The next featurette is entitled "On the Set of American History" which runs for 6 minutes 8 seconds and takes a look at shooting around key monuments around the United States using locations in Washington D.C. New York, Boston and Philadelphia, there's a fair amount of repeat information here and is probably the weakest featurette of the lot.

We've also got "National Treasure on Location" a featurette that runs for 11 minutes 19 seconds. In this clip we get a look at the film and its characters as well as shooting on location around the United States especially the various monuments in Washington D.C. and Liberty Hall among others that all add an authenticity to the picture. The clip also takes a look at key scenes and stunts and production design in regards to the Mason's catacombs, visual effects are briefly covered as well as the exploding of the ship "Charlotte" from the film's opening scene.

"The Treasure Hunters Revealed" a featurette that runs for 8 minutes 35 seconds, this is probably one of favorite extras on the disc and I wish it was longer and more in-depth. It follows actual treasure hunters as they comb the surface of the ocean and the frontier for lost treasure whether sunken ships or hidden caches from robberies.

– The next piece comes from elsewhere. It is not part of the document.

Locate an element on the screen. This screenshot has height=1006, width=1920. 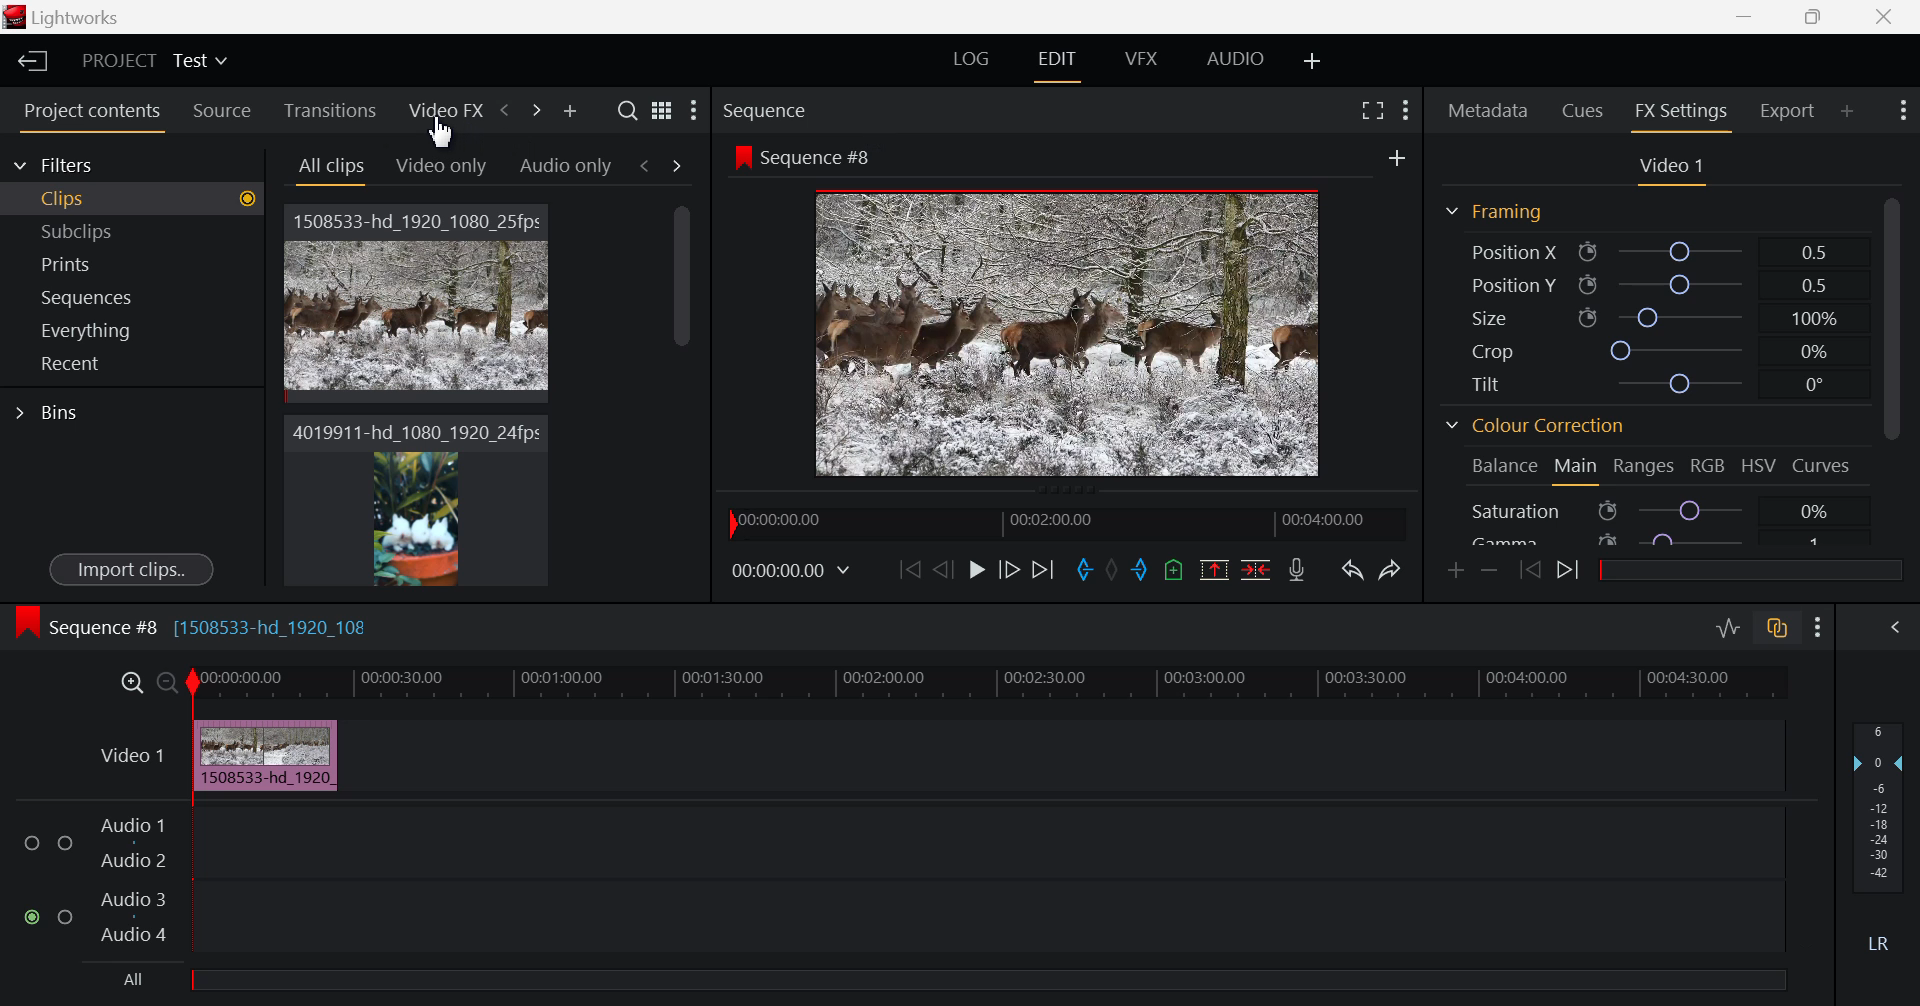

Also featured is "The Knights Templar" which is a featurette that runs for 5 minutes 1 second and uncovers the history of the Knights, Mason history and the myth of the treasure.

Next up is the last of the exclusive extras, a pop-up trivia track when activated some facts regarding the film's production, it's script and story, locations, cast and characters as well as historical information pop-up on screen.

Rounding out the extras are a collection of bonus trailers that include:

- "Disney" spot which runs for 51 seconds.
- "Disney Blu-ray" spot which runs for 1 minute 50 seconds.
- "Wall-E" which runs for 1 minute 37 seconds.
- "National Treasure: Book of Secrets" which runs for 2 minutes 2 seconds.